Required action ::
Copies of all lines that contain "sidebar" are needed; take them from the data below.
** Opening The data block **
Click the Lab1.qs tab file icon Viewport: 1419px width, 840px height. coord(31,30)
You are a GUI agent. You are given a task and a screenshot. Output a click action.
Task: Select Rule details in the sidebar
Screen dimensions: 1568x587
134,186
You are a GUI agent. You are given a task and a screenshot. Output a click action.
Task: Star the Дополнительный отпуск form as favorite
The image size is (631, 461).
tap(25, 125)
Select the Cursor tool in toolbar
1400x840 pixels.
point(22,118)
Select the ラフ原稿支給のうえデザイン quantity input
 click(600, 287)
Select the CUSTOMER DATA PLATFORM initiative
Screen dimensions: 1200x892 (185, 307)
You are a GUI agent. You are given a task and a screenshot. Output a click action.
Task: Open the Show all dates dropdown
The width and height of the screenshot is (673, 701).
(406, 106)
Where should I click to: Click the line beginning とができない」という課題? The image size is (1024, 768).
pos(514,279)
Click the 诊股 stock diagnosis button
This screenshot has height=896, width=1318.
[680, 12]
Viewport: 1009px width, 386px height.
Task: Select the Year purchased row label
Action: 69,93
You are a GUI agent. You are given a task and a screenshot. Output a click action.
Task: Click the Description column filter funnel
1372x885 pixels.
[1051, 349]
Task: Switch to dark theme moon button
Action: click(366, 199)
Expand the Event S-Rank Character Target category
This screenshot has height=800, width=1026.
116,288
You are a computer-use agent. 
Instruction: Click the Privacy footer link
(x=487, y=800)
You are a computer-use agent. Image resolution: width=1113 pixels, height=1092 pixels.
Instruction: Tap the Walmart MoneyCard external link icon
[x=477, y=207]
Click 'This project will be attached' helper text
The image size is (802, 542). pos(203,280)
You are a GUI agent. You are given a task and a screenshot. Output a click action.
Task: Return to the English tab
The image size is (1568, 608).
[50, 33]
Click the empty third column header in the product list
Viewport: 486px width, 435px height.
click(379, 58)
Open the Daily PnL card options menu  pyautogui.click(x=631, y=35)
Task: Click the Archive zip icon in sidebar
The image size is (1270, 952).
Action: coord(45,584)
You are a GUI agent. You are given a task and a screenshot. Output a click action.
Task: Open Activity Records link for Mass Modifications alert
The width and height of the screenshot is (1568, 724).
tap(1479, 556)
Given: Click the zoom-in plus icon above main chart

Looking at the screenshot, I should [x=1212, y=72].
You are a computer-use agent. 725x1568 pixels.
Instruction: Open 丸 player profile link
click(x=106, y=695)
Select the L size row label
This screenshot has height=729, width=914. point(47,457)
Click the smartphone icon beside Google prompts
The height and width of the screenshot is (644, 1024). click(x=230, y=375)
** Closing The data block **
Answer to this problem ::
Task: Select Rule details in the sidebar
Task: Click the Archive zip icon in sidebar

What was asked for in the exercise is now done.